**AIM OF THE EXERCISE:**
At the line containing "Click the Deselect All icon", begin an exact copy of the lines below and continue through the final one, with no pictures.

**INPUT:**
· · ·
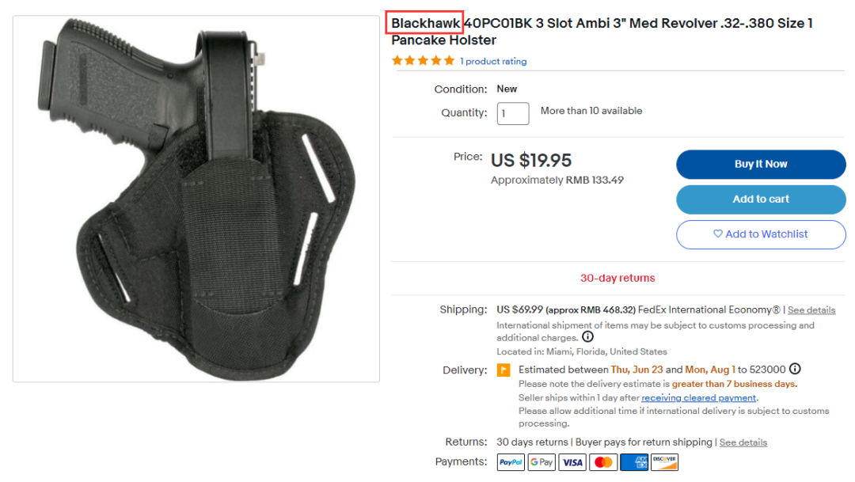The height and width of the screenshot is (482, 855).
Task: Add item to Watchlist
Action: click(x=761, y=234)
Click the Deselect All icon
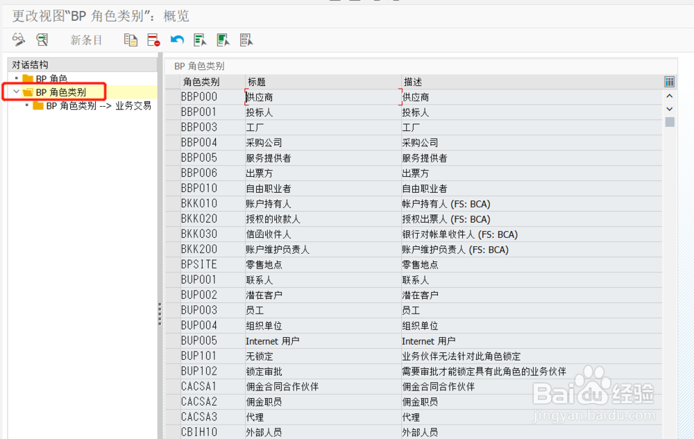 click(246, 40)
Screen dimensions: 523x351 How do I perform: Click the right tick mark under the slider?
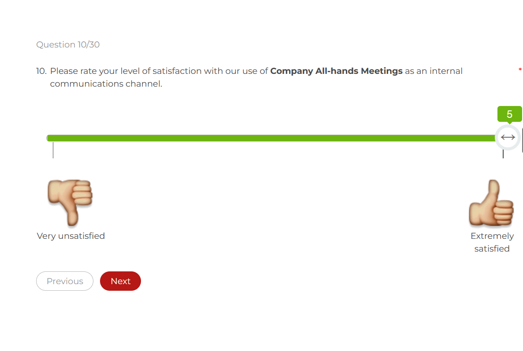[503, 154]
· · ·
**SOLUTION TO THIS TASK:**
Click the Deselect All icon
 click(246, 40)
Screen dimensions: 523x351 How do I perform: Click the right tick mark under the slider?
[503, 154]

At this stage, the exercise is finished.